LISTA DE TAREAS:
**1)** Responde estas preguntas según el texto sobre la Revolución de Octubre:
(a) ¿A qué fecha del calendario gregoriano corresponde el 26 de octubre del calendario juliano?
(b) ¿Qué países formaban la Triple Entente?
(c) ¿Qué partido se menciona como el último partido aliado eliminado?
**2)** Imprime sin cambios todo el fragmento del texto sobre la Revolución de Octubre, desde "Recordar la fecha" hasta "particular para nosotros.".

---------- TEXTO PROPORCIONADO

La gran Revolución proletaria, que en Rusia abatió el poder burgués, después de haber contribuido de manera determinante al abatimiento del poder zarista en febrero de 1917, aún hoy es llamada Revolución de Octubre porque el día 26 de octubre, según el calendario juliano en vigor entonces en Rusia, pero correspondiente al 7 de noviembre, según el calendario gregoriano, fue el día en el cual la insurrección proletaria tomó el Palacio de Invierno en Petrogrado, hasta febrero residencia oficial de los zares y después sede del gobierno provisional de Kerensky. Con aquel asalto, el movimiento revolucionario del proletariado ruso, guía de un movimiento revolucionario de las grandes masas campesinas pobres, decretó el fin del poder de la joven burguesía rusa. Se estaba en el apogeo de la primera guerra imperialista mundial (que tenía al poder zarista como beligerante en cuanto miembro de la Triple Entente que comprendía a Gran Bretaña, a Francia y a la Rusia zarista desde 1907, contra la alianza de los Imperios centrales, es decir, el Imperio alemán y el Imperio austro-húngaro), frente a la cual la burguesía rusa, salida del poder con la revolución de febrero de 1917, no hizo sino proseguir el empeño bélico con la misma alianza suscrita por el Zar, demostrando de esta manera que no tenía ninguna intención de romper con la política militarista, anexionista y opresora del zarismo y, por lo tanto, demostrando querer llevar a cabo con mayor vigor –en la perspectiva de la victoria de las potencias imperialistas de la Triple Alianza- una política imperialista propia.

Recordar la fecha del 26 de octubre, viejo calendario, por lo tanto la toma física del poder por parte de la revolución proletaria, tiene un significado particular para nosotros.

Subrayar «una primera lección histórica: aquella contenida en las cartas de Lenin que invocan a no esperar un día, ni tan solo unas pocas horas, para derrocar en Petrogrado al gobierno Kerensky. En efecto, esta gran verdad, o sea que el partido debe saber escoger el momento, determinado en la historia, entre los rarísimos en los cuales la praxis se invierte y la voluntad colectiva puesta en la balanza la hace desbordarse, no quita que la lucha continúe por largo tiempo después de ese hecho, erguido en símbolo: en el resto de Rusia, en las inmensas provincias, entre los destacamentos militares. Y no quita que, incluso después de la primera conquista que repercute de la capital a todo el país ahora liberado a la invasión alemana, la lucha continúe en la liquidación de la guerra, en la eliminación del último partido aliado, el socialista revolucionario de izquierda, y de la Asamblea Constituyente, y en la resistencia de varios años a las rebeliones internas y a las expediciones de guerra civil lanzadas contra la naciente república proletaria» (2)

--------------------
---------- INFORMACIÓN PROPORCIONADA

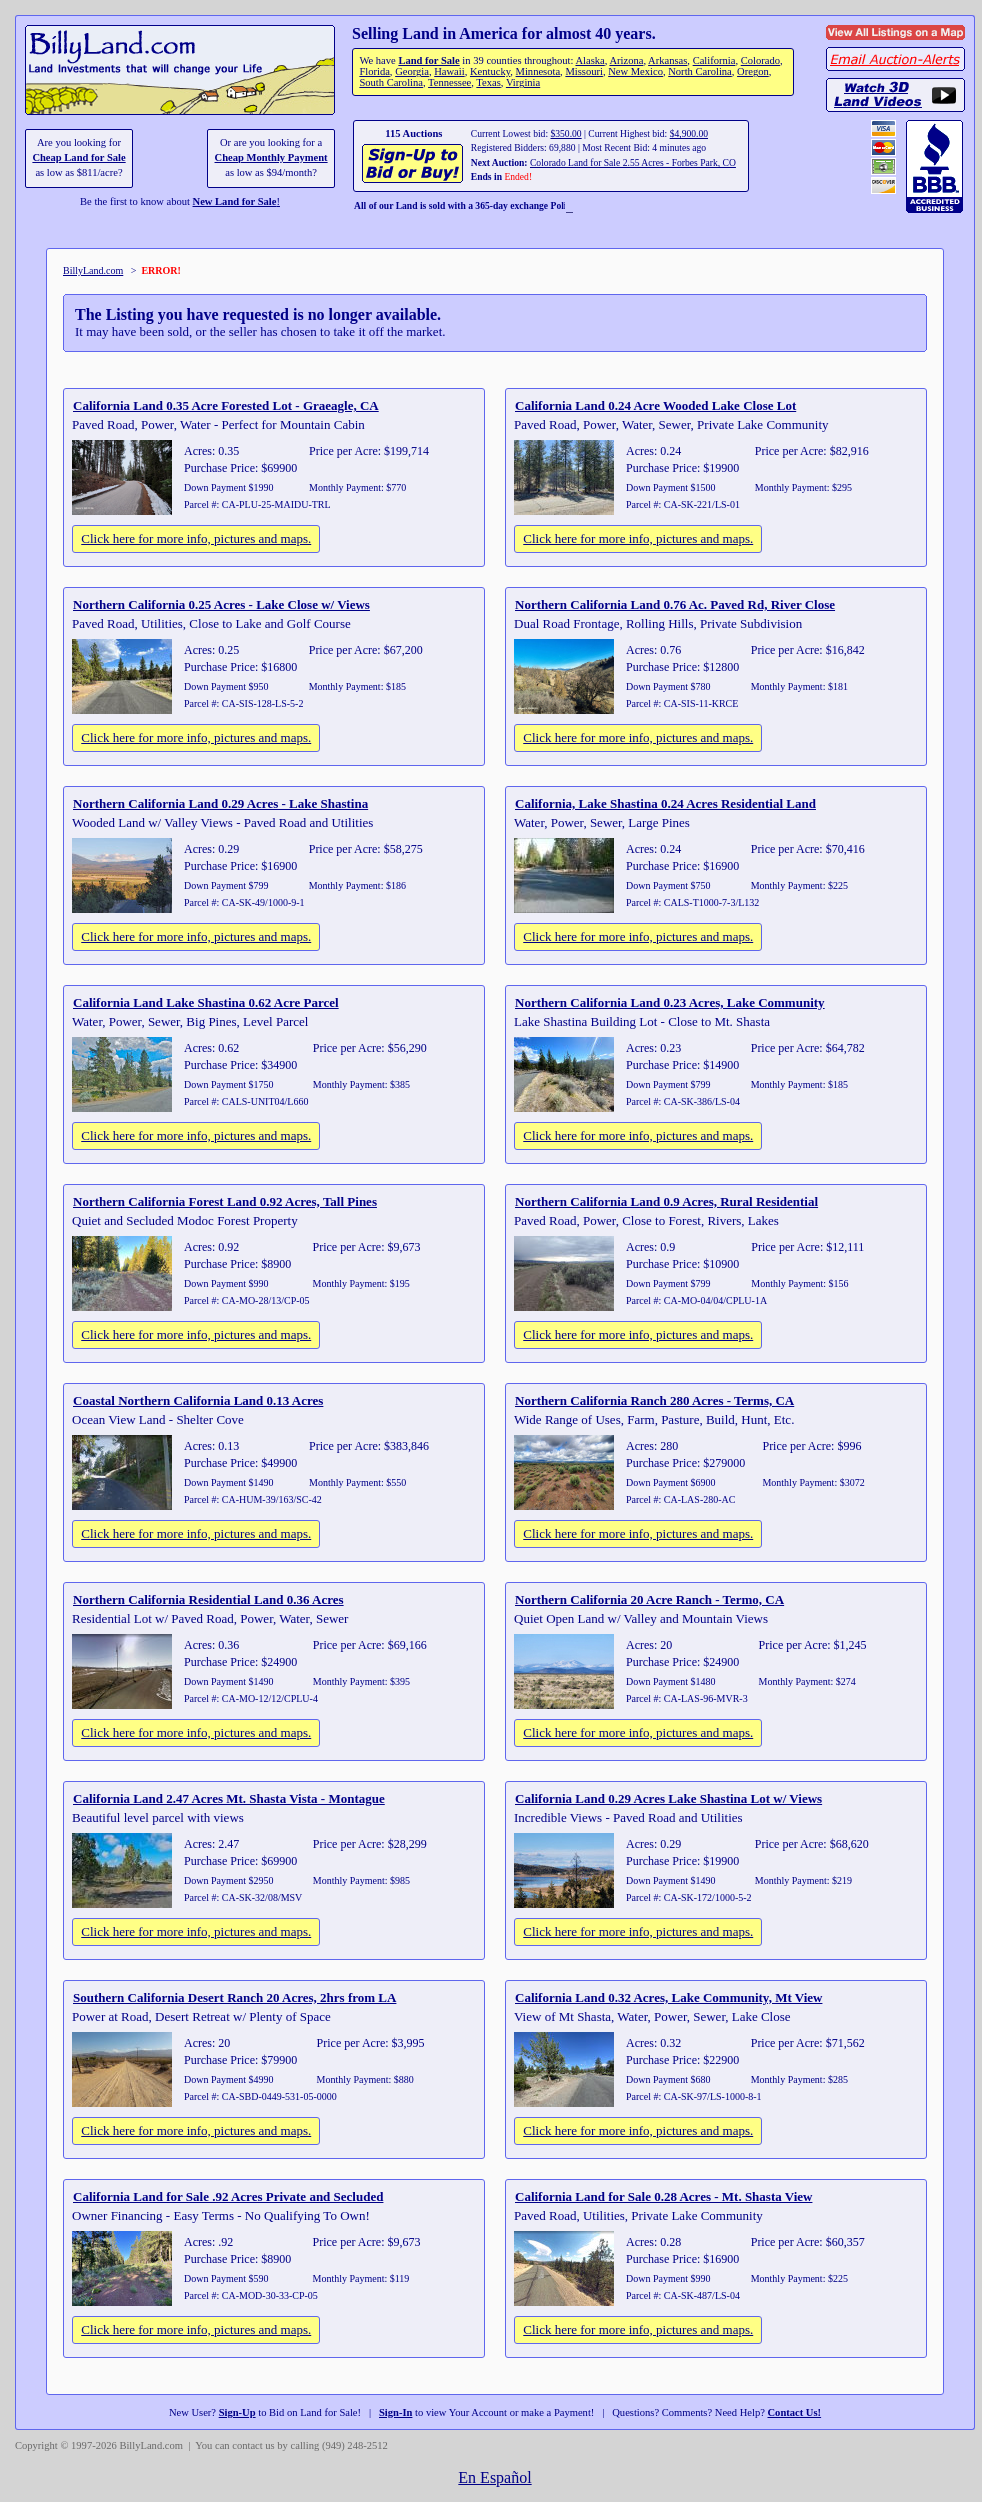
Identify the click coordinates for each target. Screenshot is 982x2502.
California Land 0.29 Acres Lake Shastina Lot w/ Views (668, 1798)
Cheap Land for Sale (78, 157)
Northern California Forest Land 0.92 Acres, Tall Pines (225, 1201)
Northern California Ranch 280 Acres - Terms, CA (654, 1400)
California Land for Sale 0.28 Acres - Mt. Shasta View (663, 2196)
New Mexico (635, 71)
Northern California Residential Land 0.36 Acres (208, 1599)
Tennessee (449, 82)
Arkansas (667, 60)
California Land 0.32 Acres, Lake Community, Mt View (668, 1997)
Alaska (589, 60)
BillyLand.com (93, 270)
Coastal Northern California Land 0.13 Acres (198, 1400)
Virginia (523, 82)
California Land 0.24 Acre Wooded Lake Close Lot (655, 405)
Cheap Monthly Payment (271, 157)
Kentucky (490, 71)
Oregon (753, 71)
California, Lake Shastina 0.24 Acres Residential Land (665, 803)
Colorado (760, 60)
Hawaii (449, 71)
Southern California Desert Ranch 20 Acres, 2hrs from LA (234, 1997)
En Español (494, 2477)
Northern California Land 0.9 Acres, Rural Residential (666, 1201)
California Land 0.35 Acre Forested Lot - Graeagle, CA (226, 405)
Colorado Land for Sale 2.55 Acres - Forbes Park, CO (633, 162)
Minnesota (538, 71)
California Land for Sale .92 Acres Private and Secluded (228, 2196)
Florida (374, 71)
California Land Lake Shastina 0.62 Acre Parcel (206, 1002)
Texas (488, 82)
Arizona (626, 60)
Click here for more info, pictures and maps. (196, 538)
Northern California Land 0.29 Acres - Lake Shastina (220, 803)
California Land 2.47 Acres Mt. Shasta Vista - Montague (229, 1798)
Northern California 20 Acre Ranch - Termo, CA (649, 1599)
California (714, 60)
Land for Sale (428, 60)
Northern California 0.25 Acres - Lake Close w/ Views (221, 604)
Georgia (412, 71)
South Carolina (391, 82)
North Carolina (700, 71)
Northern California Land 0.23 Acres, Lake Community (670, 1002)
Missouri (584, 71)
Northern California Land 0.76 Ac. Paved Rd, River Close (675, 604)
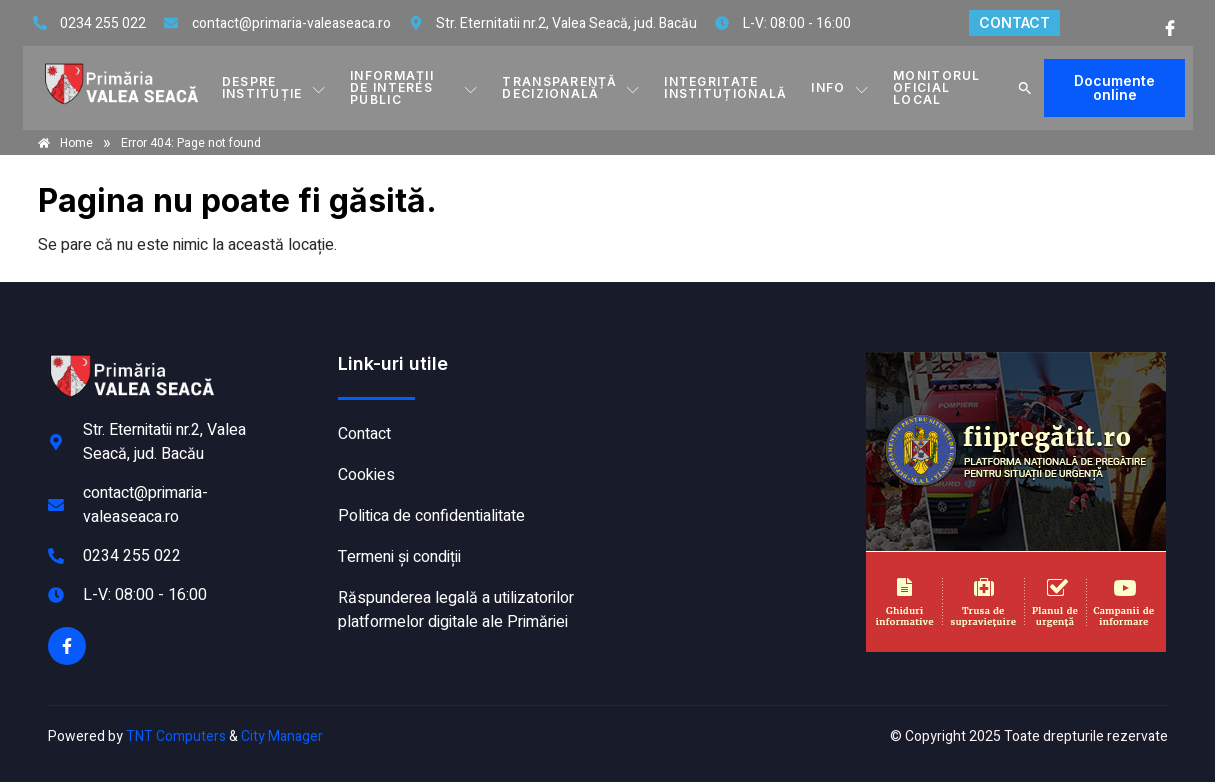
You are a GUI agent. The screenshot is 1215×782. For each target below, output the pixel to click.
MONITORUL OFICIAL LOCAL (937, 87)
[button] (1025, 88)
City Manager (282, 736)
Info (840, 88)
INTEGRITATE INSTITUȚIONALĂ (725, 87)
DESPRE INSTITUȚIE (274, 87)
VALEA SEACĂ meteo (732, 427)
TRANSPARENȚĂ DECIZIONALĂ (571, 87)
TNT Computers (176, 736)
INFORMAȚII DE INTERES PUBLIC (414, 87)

--------------------

RESPUESTAS POR TAREA:
**1)**
(a) Al 7 de noviembre.
(b) Gran Bretaña, Francia y la Rusia zarista.
(c) El socialista revolucionario de izquierda.

**2)**
Recordar la fecha del 26 de octubre, viejo calendario, por lo tanto la toma física del poder por parte de la revolución proletaria, tiene un significado particular para nosotros.